Di bawah kepemimpinan Soekarno, PNI berkembang pesat, terutama karena kemampuan Soekarno berpidato dalam rapat-rapat umum di depan khalayak rakyat. “Pandai benar Bung Karno menjelaskan teori-teorinya yang muluk-muluk kepada rakyat secara sederhana….Langsung mengena hati rakyat. Dan tercapailah maksudnya, supaya rakyat mengerti akan asas dan tujuan PNI. Ini, menurut keyakinan Bung Karno, adalah penting sekali. Kalau rakyat sudah mengerti, maka tumbuhlah kemauan mereka untuk mencapai apa yang dicita-citakan. Dan kemauan ini akan membangunkan kesanggupan rakyat untuk bertindak. Pengertian kemauan dan tindakan inilah pokok daripada teori Bung Karno yang dinamakan teori ‘nationalegeest, nationale wil, nationale daad‘,“kata Ali Sastroamidjojo dalam memoarnya,Tonggak-Tonggak di Perjalananku.

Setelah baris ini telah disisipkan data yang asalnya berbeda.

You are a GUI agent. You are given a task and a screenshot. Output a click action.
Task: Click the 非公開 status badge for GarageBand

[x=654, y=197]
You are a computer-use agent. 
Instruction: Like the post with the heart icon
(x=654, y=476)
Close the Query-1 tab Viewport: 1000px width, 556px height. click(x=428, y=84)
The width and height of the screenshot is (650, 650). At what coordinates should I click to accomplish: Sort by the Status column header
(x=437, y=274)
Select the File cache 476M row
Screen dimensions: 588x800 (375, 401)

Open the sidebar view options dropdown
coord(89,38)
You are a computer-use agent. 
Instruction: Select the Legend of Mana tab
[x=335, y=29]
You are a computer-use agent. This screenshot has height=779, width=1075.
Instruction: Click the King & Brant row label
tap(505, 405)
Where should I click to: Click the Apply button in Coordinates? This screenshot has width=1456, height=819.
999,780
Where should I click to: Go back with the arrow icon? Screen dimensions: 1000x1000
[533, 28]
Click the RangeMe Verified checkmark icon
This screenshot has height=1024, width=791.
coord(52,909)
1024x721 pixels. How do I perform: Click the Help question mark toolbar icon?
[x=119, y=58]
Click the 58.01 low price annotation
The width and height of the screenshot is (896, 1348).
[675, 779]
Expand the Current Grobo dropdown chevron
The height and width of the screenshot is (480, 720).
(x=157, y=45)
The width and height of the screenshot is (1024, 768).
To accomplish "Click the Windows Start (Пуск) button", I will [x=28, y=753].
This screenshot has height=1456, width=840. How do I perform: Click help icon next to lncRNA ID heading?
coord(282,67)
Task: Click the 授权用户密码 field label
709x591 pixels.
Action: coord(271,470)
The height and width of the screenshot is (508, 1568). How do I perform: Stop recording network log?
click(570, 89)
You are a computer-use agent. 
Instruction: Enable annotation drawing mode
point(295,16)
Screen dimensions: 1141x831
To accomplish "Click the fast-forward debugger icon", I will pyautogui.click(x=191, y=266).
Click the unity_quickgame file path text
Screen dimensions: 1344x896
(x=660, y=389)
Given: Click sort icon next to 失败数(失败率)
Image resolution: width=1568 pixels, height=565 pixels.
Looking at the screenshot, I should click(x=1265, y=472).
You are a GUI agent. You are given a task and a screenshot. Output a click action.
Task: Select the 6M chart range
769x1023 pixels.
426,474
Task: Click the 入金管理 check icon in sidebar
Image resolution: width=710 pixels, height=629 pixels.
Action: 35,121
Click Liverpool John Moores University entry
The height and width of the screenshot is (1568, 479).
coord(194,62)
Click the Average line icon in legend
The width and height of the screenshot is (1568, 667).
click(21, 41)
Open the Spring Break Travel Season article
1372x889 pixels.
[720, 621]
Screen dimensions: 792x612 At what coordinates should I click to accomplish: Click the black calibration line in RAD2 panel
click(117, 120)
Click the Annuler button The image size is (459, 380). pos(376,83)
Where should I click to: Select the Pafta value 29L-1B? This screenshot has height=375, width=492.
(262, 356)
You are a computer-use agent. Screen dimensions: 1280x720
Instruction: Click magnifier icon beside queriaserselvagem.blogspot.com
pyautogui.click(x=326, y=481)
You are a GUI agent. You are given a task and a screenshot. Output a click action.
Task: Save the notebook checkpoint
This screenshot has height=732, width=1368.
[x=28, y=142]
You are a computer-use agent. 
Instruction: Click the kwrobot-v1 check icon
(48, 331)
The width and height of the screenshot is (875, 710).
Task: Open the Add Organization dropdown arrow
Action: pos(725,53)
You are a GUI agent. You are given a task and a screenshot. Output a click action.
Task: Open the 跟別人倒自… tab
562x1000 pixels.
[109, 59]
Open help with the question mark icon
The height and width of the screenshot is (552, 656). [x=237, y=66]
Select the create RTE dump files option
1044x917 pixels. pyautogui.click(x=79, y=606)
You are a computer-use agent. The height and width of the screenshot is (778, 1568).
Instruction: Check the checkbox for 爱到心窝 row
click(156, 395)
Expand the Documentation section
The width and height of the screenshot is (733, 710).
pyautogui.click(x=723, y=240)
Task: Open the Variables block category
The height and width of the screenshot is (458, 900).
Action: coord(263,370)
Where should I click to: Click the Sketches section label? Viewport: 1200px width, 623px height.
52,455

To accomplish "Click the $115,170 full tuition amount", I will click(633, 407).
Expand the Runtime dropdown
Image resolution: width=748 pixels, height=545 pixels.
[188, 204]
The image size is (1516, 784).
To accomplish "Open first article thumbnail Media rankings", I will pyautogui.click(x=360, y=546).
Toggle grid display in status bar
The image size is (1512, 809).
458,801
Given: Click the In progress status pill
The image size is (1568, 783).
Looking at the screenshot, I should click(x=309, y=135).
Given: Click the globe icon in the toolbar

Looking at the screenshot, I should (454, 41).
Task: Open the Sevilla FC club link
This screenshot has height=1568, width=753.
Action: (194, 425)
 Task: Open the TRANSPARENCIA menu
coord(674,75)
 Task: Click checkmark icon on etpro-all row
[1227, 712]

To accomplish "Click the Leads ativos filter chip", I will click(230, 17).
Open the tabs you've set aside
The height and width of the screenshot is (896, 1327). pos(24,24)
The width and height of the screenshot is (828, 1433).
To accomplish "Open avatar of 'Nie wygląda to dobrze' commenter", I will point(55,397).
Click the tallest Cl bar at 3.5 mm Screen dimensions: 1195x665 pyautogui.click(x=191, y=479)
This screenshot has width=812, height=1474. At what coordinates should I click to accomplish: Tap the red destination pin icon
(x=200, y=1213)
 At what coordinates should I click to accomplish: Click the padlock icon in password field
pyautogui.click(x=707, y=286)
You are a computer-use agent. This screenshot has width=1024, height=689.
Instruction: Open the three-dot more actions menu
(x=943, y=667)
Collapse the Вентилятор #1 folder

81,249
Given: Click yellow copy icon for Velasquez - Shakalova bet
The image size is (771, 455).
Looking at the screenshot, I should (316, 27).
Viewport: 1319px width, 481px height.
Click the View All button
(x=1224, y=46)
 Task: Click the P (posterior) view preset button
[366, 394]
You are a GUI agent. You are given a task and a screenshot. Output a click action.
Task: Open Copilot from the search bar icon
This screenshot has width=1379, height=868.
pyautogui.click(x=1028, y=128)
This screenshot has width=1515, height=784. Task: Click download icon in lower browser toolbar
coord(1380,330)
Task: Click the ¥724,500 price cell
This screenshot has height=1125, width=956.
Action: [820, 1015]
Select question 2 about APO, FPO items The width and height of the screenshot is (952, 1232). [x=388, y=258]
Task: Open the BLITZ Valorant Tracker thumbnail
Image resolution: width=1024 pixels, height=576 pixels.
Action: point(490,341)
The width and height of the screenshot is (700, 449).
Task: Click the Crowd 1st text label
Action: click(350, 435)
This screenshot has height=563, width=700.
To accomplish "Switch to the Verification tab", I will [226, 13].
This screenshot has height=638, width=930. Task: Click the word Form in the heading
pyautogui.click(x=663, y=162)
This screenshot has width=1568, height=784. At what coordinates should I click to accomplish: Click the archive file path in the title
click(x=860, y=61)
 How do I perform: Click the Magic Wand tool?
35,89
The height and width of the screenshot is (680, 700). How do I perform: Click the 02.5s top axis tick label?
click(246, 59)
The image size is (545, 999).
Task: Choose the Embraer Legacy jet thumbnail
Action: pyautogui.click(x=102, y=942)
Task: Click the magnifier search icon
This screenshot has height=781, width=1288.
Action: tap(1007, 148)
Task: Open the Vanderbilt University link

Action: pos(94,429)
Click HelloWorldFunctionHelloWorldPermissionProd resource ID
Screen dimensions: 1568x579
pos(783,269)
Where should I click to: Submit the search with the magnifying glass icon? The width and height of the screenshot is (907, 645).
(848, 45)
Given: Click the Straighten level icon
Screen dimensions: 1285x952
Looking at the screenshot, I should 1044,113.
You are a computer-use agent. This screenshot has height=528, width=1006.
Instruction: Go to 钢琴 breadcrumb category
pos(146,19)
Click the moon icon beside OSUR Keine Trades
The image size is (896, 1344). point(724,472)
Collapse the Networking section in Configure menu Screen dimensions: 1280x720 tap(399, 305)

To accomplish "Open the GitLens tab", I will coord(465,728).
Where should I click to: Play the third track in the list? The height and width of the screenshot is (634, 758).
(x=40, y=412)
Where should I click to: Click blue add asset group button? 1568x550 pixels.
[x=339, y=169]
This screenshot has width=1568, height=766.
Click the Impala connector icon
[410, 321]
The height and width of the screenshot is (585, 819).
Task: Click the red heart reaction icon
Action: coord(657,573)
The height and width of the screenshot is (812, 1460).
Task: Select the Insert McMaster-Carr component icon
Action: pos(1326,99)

Selain itu, para aktivis PNI lainnya—baik di tingkat pusat maupun di daerah—bekerja dengan semangat luar biasa. Untuk mengatasi kesukaran berkomunikasi dengan rakyat banyak, misalnya, diadakan pembinaan kader-kader yang bertugas menghubungi rakyat jelata secara langsung. Untuk itu diadakan kursus-kursus kader secara teratur di kota-kota kabupaten. Dan sedapat mungkin, calon-calon kader diambil dari pemuda-pemudi dari kampung dan desa, terutama mereka yang pernah mendapat pendidikan di sekolah.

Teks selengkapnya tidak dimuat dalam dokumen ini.